We can see the issue clearly by this following plot:

This was because the Hessian matrix of this penalized objective function P(x) becomes increasingly ill-conditioned when we increase the penalty parameter \(ρ\).
- When we have a low \(ρ\), the objective function looks like a smooth valley (f(x)), with a gentle, sloping penalty wall that starts at the constraint boundary, and the optimizer can easily find its way down the slope and settle at the bottom;
- But when \(ρ\) goes very high, The original valley \(f(x)\) is now almost irrelevant. The landscape is dominated by the penalty term \(ρ * max(0, g(x))²\). This creates an incredibly steep wall—almost a vertical cliff—at the constraint boundary \(g(x) = 0\).
More specifically:
- Just one step outside the feasible region (the unit circle), the gradient of the penalty term becomes enormous \(2 * ρ * g(x) * grad_g(x)\).
- The algorithm calculates the huge gradient, which points sharply inwards. The search direction \(p\) = -gradient is a massive vector pointing across the valley.
- The update step \(x + alpha * p\) causes the algorithm to leap completely over the narrow feasible region and land on the other side of the canyon wall. In the next iteration, it sees another huge gradient pointing back in the opposite direction. The optimizer starts bouncing from one side of the constraint boundary to the other, never settling in the middle.
- Tiny Step Sizes: The backtracking line search tries to prevent this. It sees that a full step (alpha = 1.0) makes the objective value much worse (because it overshot). So, it starts shrinking alpha (alpha *= 0.8). To make any progress in such a steep canyon, it has to shrink alpha to a minuscule value.
- The algorithm is still making progress, but each step is now incredibly tiny. It is crawling down the canyon wall so slowly that it exhausts the max_iter limit before it can reach the tolerance tol.
That leads to the technique which I used to fix it.
Enhancement test
Use a warm start. The solution for \(\rho=100\) is a very good starting point for the \(\rho=1000\) problem. This is a standard technique in numerical optimization. Just look like this:
x0 = np.array([2.0, 0.0]) # Initial starting point
last_solution = x0
for rho in rho_values:
# ... create penalty_problem ...
# Use the solution from the previous, easier problem as the starting point
# for the current, harder problem. This is a "warm start".
solution, history, _ = gradient_descent.solve(penalty_problem, last_solution, max_iter=2000)
last_solution = solution # Update for the next loop
Then the results shown as following: (see in log04)

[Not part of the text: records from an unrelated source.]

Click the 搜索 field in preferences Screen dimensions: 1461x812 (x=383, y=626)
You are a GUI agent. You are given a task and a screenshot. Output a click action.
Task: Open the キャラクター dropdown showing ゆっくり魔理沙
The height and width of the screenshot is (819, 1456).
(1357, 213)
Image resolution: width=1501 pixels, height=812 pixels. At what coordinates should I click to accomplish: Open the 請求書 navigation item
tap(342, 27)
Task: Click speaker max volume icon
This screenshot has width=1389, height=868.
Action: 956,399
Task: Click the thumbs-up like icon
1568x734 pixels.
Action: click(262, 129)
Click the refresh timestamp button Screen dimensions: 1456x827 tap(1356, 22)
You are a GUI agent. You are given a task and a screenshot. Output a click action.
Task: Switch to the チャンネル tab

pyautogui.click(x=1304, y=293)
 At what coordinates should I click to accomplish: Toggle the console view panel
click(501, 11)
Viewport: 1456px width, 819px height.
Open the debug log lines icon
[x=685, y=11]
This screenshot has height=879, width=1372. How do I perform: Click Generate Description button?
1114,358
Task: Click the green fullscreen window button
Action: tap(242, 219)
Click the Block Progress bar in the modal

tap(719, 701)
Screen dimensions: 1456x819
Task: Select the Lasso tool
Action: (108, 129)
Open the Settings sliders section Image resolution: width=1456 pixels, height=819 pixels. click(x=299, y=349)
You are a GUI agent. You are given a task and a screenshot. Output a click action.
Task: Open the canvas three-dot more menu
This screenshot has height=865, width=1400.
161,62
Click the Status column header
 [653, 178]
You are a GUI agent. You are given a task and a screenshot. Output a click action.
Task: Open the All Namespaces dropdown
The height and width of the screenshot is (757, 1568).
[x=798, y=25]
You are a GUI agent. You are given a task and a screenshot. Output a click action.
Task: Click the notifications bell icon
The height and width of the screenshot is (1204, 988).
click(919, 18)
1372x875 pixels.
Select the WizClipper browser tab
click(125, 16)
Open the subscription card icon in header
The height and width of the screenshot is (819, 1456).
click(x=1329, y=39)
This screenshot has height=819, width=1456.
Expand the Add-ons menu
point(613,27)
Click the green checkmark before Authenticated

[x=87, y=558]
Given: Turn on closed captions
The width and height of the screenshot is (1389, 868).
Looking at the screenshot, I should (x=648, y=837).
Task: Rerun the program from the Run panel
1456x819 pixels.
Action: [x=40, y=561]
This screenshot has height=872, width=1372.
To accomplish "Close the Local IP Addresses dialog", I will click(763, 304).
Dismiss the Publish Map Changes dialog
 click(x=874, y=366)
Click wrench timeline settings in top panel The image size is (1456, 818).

| Rho (ρ) | Numerical Solution | Error (Distance to KKT point) | Converged Iterations |
|---|---|---|---|
| 1 | [0.89816091, 0.89816095] | 0.270191 | 31 iterations |
| 10 | [0.73679155, 0.73679155] | 0.041981 | 41 iterations |
| 100 | [0.71030922, 0.71030922] | 0.004529 | 31 iterations |
| 1000 | [0.7074297, 0.7074297] | 0.000457 | 41 iterations |
| 10000 | [0.7071391, 0.7071391] | 0.000046 | not coverged in max_iter |
You can see the difference here. Even though when \(ρ =10000\) it still not converged, but we can see the numerical solution perfectly converges to the KKT point and Error goes to 0 as \(p\) increases.
And the plots further illustrates the difference clearly:

Quick summary
This demonstration shows how to solve a constrained nonlinear problem by implementing the Penalty Method. The numerical solution, found using a custom Gradient Descent solver, is shown to converge to the true optimal point derived analytically from the KKT conditions. The demonstration also highlights the practical challenge of ill-conditioning that arises with large penalty values, a key concept in numerical optimization.